Delpy, mais tarde, colaboraria com Linklater e Hawke na produção de duas sequências, “Antes do Pôr-do-Sol” e “Antes da Meia-Noite”, e foi indicada para o Oscar de melhor roteiro adaptado pelos dois filmes.

Ela já dirigiu sete filmes, entre os quais o drama “My Zoe”, lançado este ano. Com “On The Verge”, ela pode encarar temas que lhe são caros, mostrar seu talento cômico e explorar as vidas de mulheres que, mesmo na casa dos 40 e dos 50 anos, merecem mais do que apenas algumas linhas passageiras de diálogo. “É divertido poder falar de coisas reais”, disse Delpy. “Embora tenha sido um pouco difícil chegar lá”.

Delpy começou a pensar sobre as quatro personagens principais de “On The Verge” em 2013, e logo escreveu um roteiro. Algumas pessoas se interessaram pelo projeto ao longo dos anos quando ela o apresentou, mas os financistas e os estúdios relutavam em produzir “uma série sobre mulheres nessa faixa de idade”, ela disse.

“Acho que a série terminou por acontecer porque as pessoas estavam prontas”, disse Delpy. “O momento certo chegou, enfim”.

Olivier Gauriat, um dos produtores executivos da série, assinou para fazer o projeto em 2019 porque era fã do trabalho de Delpy, nas telas e fora delas. Mas ele também se sentiu atraído pelo que ela estava tentando fazer em “On The Verge” com relação à representação feminina e questões de idade.

“Não existem muitas séries que girem em torno de mulheres dessa idade”, disse Gauriat. “O Canal+ e a Netflix nos deram muito apoio e acho que a ideia provou ser interessante para eles. Eles deram carta branca a Julie”.
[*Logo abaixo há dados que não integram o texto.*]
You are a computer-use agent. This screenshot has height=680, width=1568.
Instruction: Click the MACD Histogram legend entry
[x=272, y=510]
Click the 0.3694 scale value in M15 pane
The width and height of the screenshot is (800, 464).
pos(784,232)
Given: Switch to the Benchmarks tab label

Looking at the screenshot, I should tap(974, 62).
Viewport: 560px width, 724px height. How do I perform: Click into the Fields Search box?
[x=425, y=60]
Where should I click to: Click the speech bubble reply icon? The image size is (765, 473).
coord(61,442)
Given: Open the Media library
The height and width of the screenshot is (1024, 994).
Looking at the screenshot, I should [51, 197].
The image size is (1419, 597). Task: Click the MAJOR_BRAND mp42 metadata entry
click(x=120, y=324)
A pré-produção de “On The Verge” começou antes da pandemia, mas terminou paralisada quando Hollywood inteira parou. Delpy voltou aos roteiros. Ela ajustou certas partes da trama para refletir o que estava acontecendo no mundo. Quando as gravações enfim começaram, ela havia revisado a linha do tempo para que a história se passasse em janeiro e fevereiro de 2020, oito semanas em que a crise já estava ganhando força, mas poucas pessoas compreendiam o que estava por vir.

Vista 18 meses mais tarde, “On The Verge” parece uma cápsula do tempo sobre os dias iniciais da crise, antes que as pessoas começassem a fazer estoques de papel higiênico e caçar máscaras N95 no varejo.

Delpy decidiu que queria incorporar acontecimentos do mundo real porque as personagens, como afirma o título, estavam à beira de alguma coisa nova e desconhecida, e o mesmo se aplicava ao mundo que as cerca. “Tudo está mudando para as personagens, mas tudo está mudando também para o mundo”, ela disse.

As coisas bem podem estar mudando, mas Delpy não abriga ilusões de que as mulheres acima dos 40 anos se tornem de repente a nova tendência. Existe um momento em “On The Verge” em que Jerry diz a Justine que “você está em um ponto cego cultural” —ou seja, ninguém liga para mulheres da idade dela.

É engraçado porque é tão absurdamente insultuoso. Também é engraçado porque soa verdadeiro. “A série fala de não precisar mentir sobre a idade que você tem”, acrescentou Delpy. “E nem fingir ser outra pessoa”.